Barış'ın da gülümsediğini gördüm. "Peki, Yeliz Abla. İzninle Aşkınla konuşmam gereken bir konu var, konuşabilir miyiz?"
"Tabi ki, bana sormana hiç gerek yok. Zaten ben de çıkıyorum şimdi," Annem masanın üzerine koyduğu çantasını omzuna takıp ayakkabılarını giyerek kapının dışına çıktı.
"Görüşürüz kızım. İyi eğlenceler. Dikkat et."
"Sağol anne, iyi nöbetler sana da."
"Görüşürüz Barış," Barış da karşılık verdiğinde annem ağır ağır indi merdivenlerden.
"Ne konuşacağız?" dedim Barış'a bakarak. "Sorun ne?"
"Sorun ne, öyle mi?" dedi kaşlarını çatarak. "Sorun sensin, Aşkın. Buğra ile bir olup parti vermek de neyin nesi?"

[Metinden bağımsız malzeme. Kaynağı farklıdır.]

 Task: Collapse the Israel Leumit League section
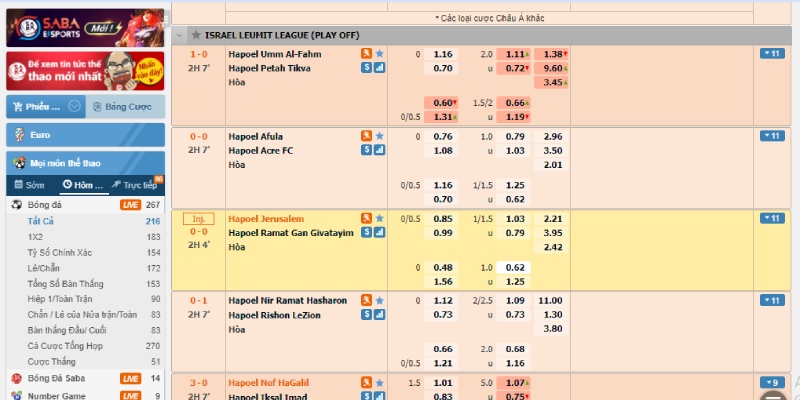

"Sorun benim öyle mi?" Öfkeyle nefesimi dışarı verdim. "Yağız bana istediğini yaparken hiçbir sorun yok, ben okuldaki arkadaşlarımı toplayıp eğlence yaparken sorun var ama, o da iyiymiş ya!"
"Ben eğlenmene bir şey demedim." dedi keskin bir tavırla. "Ben sadece Buğra ile eğlenmene kızıyorum. Kendini yakmaktan başka bir şey yapmıyorsun. Ne sanıyorsun? Buğra ile bir olduğun zaman Yağız'ı alt edeceğini mi?"
"Aynen öyle." dedim dişlerimin arasından. "İşlerime karışma. Bir karar verdim, bu benim hayatım ve bu karar benim kararım."
"Zarar göreceksin." dedi tıslarcasına yüzüme nefesini vererek.
"Görmeyeceğim." dedim net bir tavırla. "Zarar veren taraf ben olacağım."
"Boktan bir intikam oyununa giriyorsun." dedi öfkeyle gözlerimin içine bakarak. "Sonunu düşünmeden hareket ediyorsun, üzülen sen olursun."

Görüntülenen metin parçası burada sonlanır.